次は、むかし車で立ち寄ったことがある「群馬県南牧村」だった。ここは新住民の転入促進のために徹底した「空き家調査」を粘り強く展開してきたところにある。その主体が商店や商工会青年部という民間のチカラによるところが大きい。それを行政がバックアップし、知らない人に貸したくないという地元の大家に対し、村が古民家を買い上げ改装し、それをHPに公開している。

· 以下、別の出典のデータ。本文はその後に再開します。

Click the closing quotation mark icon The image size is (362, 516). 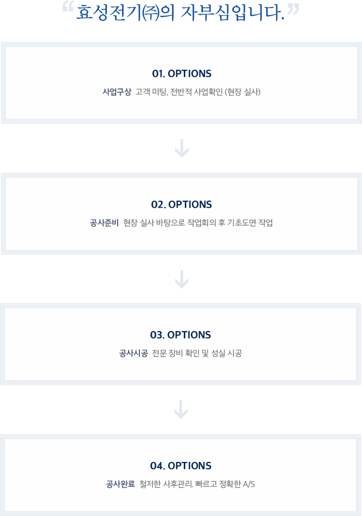coord(293,8)
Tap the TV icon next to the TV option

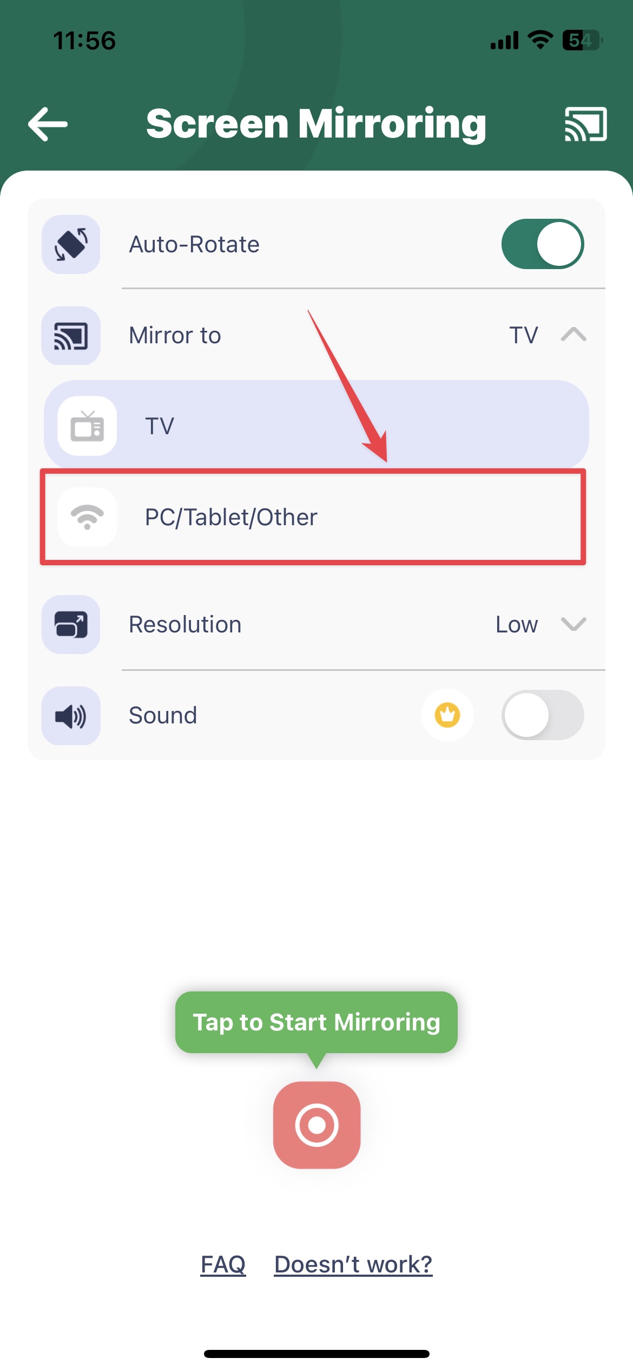pyautogui.click(x=87, y=426)
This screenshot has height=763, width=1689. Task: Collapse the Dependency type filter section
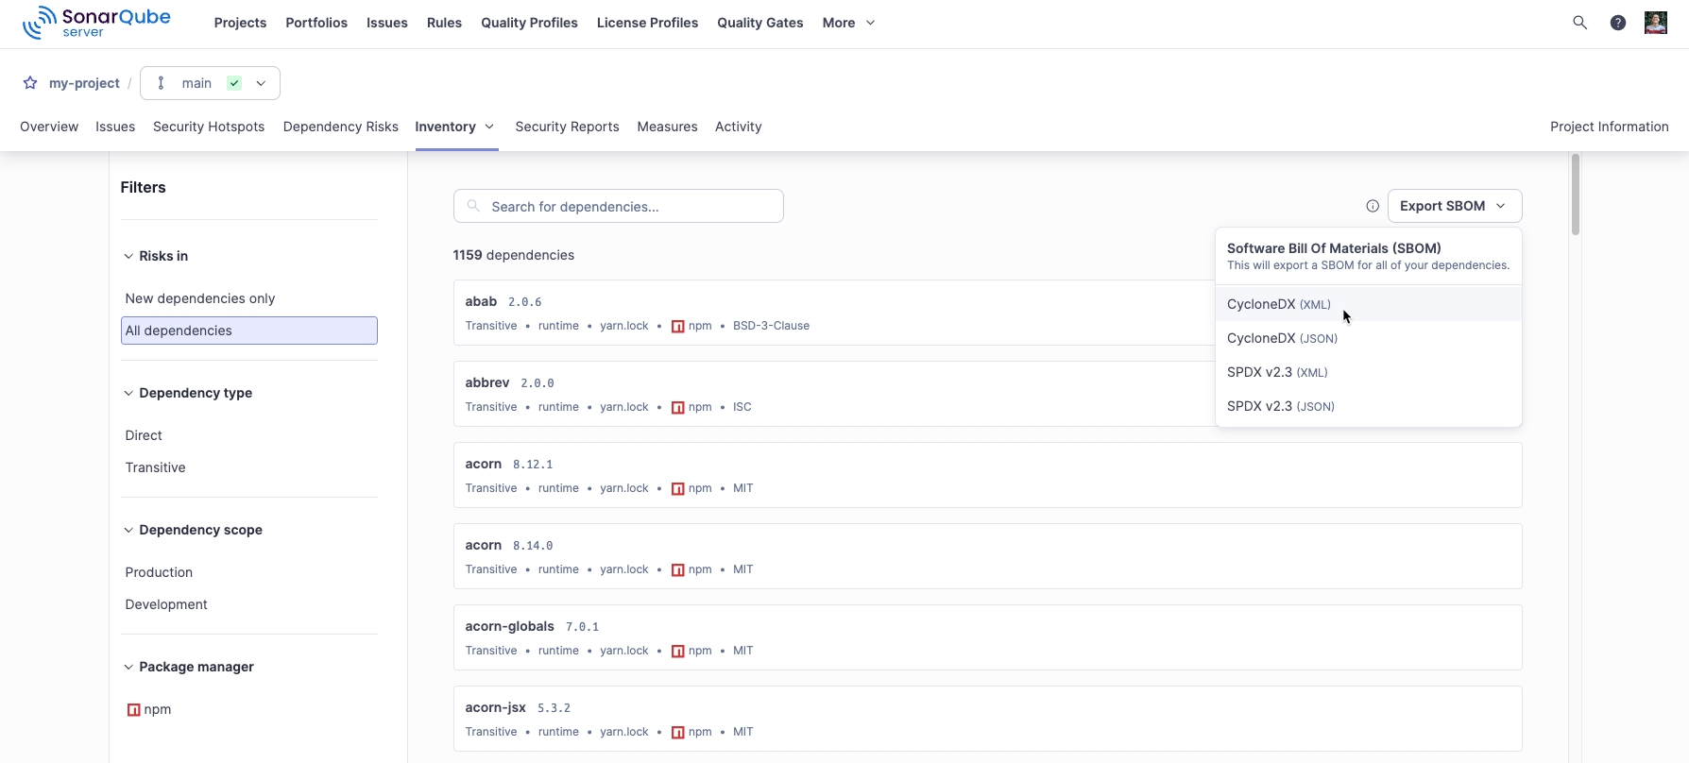click(128, 393)
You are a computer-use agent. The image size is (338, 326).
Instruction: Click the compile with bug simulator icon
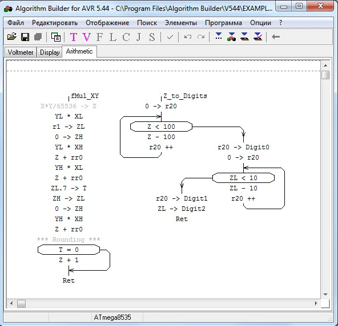pyautogui.click(x=231, y=37)
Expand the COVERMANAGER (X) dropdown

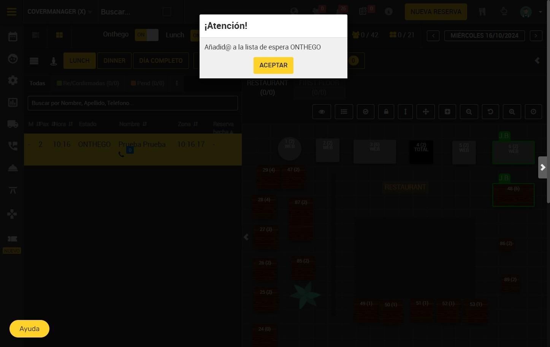[60, 12]
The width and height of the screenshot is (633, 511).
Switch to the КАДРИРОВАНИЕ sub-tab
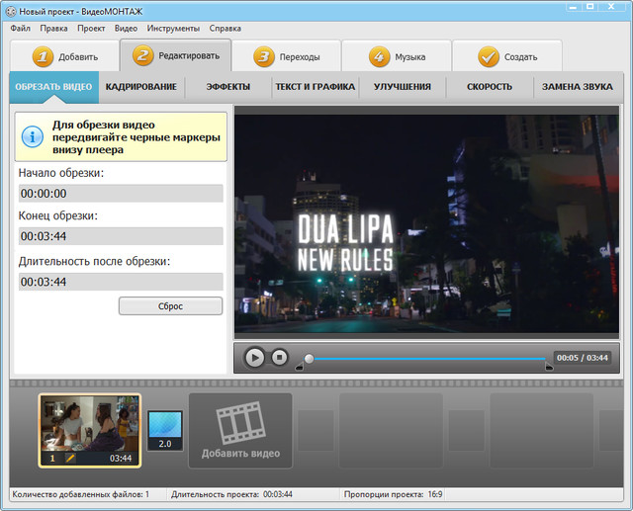(141, 87)
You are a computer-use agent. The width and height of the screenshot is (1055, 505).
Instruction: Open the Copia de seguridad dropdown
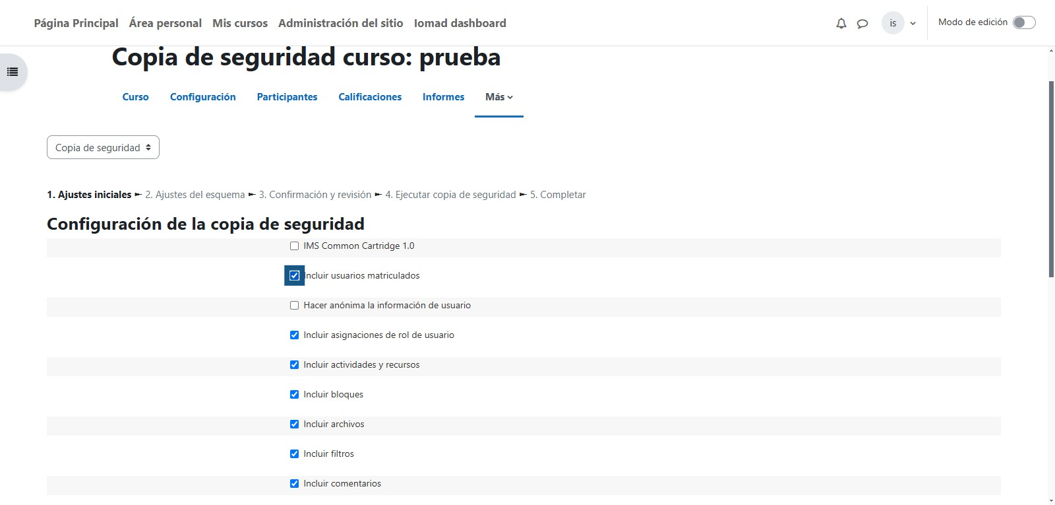click(103, 147)
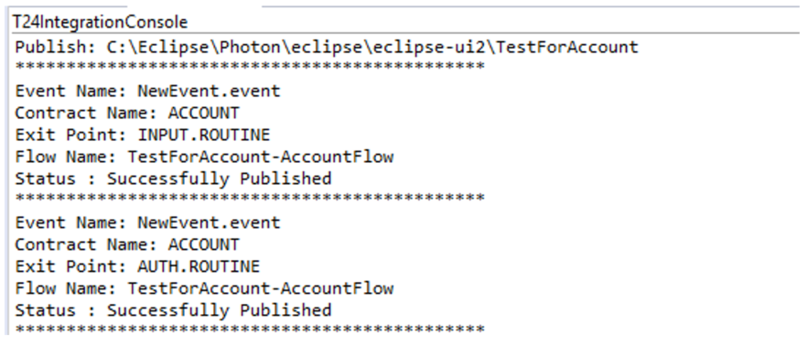
Task: Click Contract Name ACCOUNT line in AUTH.ROUTINE block
Action: pos(127,244)
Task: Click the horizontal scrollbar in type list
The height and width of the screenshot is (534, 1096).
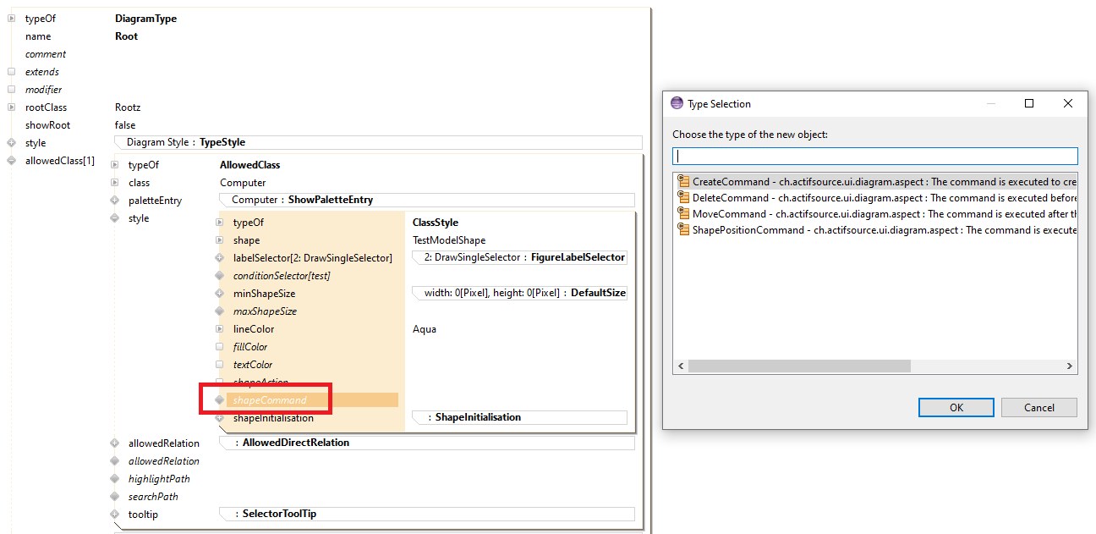Action: pyautogui.click(x=798, y=366)
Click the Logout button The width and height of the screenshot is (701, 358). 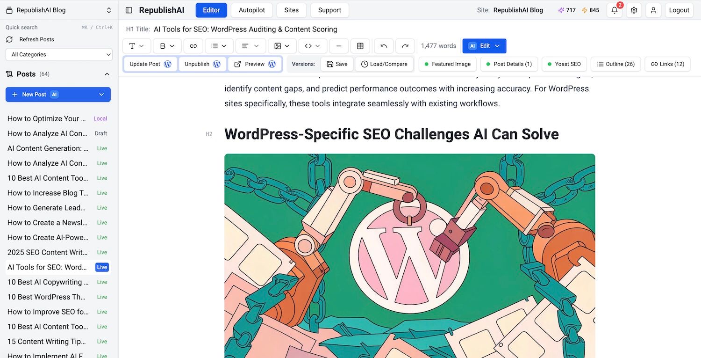click(x=679, y=10)
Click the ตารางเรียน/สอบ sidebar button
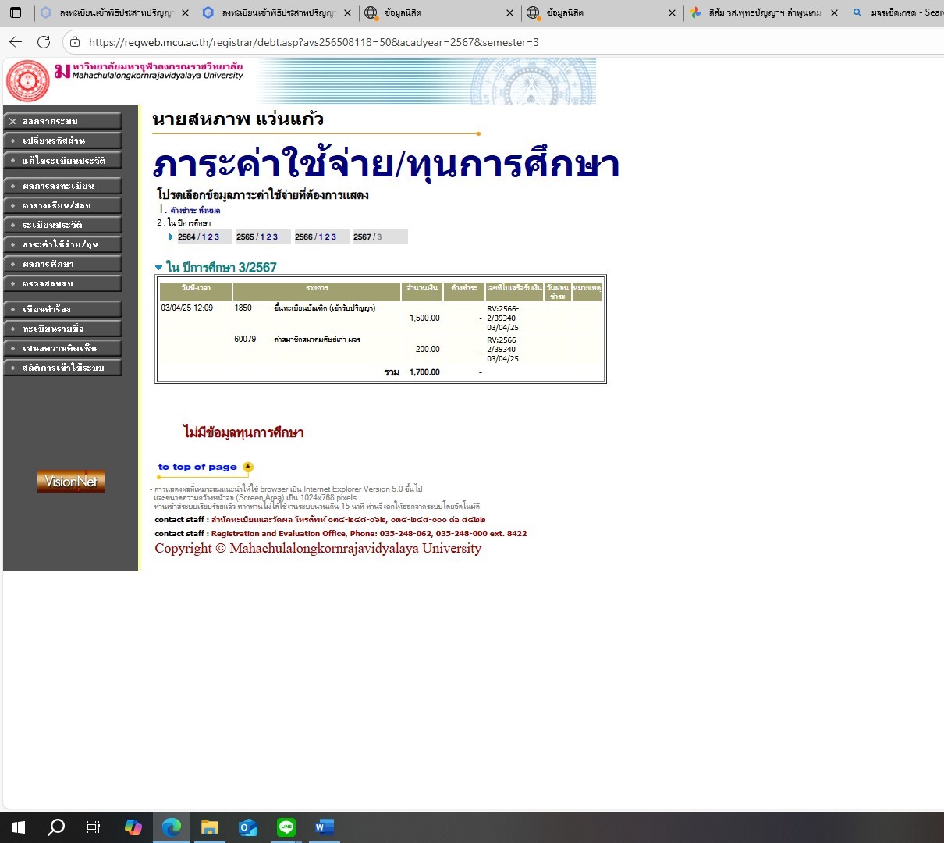This screenshot has height=843, width=944. 62,205
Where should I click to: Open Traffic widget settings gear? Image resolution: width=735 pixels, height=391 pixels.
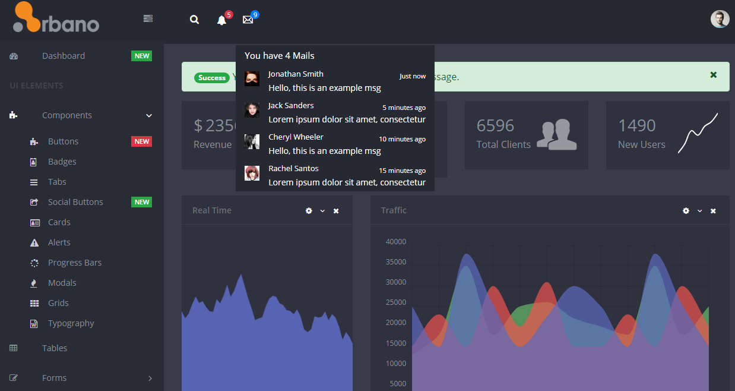(686, 211)
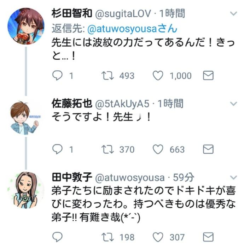The height and width of the screenshot is (249, 244).
Task: Like 田中敦子's tweet with 307 likes
Action: point(158,237)
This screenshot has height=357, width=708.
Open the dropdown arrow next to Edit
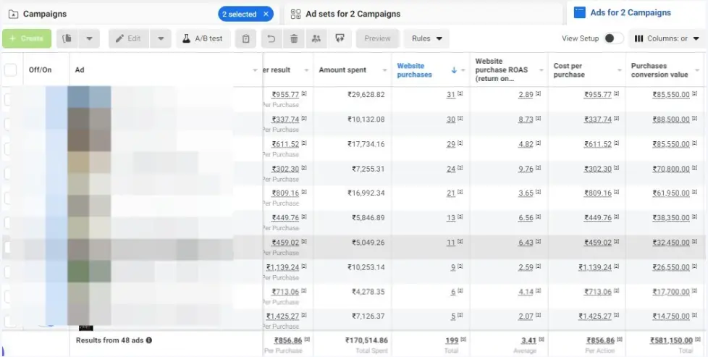(x=161, y=38)
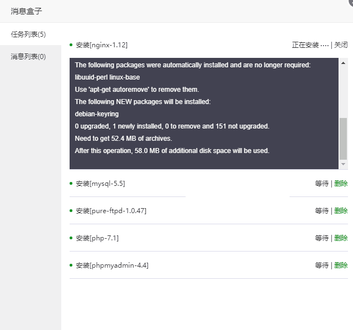Delete the waiting mysql-5.5 install task
Screen dimensions: 353x330
pyautogui.click(x=341, y=184)
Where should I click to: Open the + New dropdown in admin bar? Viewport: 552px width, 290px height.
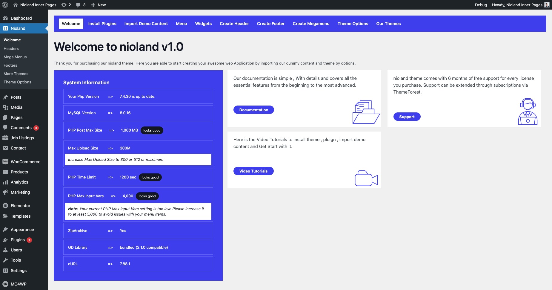99,5
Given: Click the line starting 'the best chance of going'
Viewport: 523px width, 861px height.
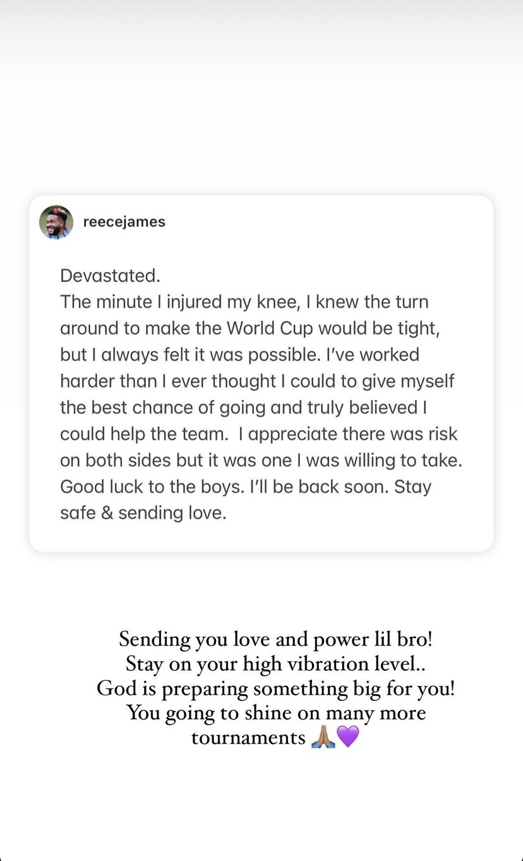Looking at the screenshot, I should coord(244,408).
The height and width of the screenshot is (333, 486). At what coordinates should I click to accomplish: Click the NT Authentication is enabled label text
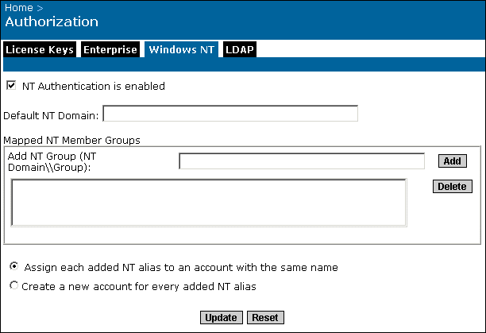click(94, 86)
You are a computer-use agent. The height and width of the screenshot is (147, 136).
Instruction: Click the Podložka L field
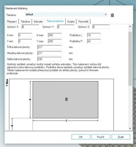(x=94, y=35)

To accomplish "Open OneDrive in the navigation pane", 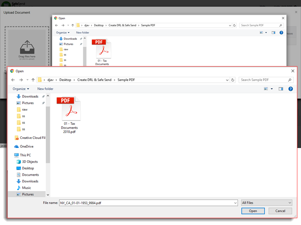I will (27, 146).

それによって新住民が増えていき、その新住民ネットワークが今では一緒に活動しているという。
転入者への補助金やふるさと納税など目先の支援ではなく、根本的なつながりを丁寧に形成していくことを教訓としている。最後に、ときどき訪問したことがある「神奈川県藤野町」の斬新な報告だった。県の推奨による「ふるさと芸術村」構想に興味があって屋外に展示されている作品を個人的に見に行ったこともあった。工場や企業誘致ではなく「人の誘致」という独自発想が魅力的だった。
さらには、「パーマカルチャー」という日本の環境保全型農業の本拠地があって、その様子もチラリと見に行ったのだ。芸術もパーマカルチャーもまだ地域に根ざしているとは見えなかったのが当時の感想だった。そのうえ本書によれば、自由闊達な「シュタイナー学校」を閉校した小学校で迎えいれたり、地産地消の食・エネルギーにこだわったイギリスで発祥した「トランジション」運動を日本でいち早く始めている「地域力」もすごい。
そうした藤野町は魅力的だったが、個人的には狭い国道の排気ガスが気になっていてオイラの移住先にはならなかった。作者は、地元の開発路線と新住民の脱成長路線の軋轢は平行線をたどるという現実を否定しない。むしろ、嫌だとごねる地元住民のほうが新住民を受け入れる包容力・温かさ・文化風土があることを指摘しているのは鋭い。三つの村には、人と人とをつなぐ役場職員の奮闘と柔軟性とが必ず存在しているのを忘れない。それは大いに納得する。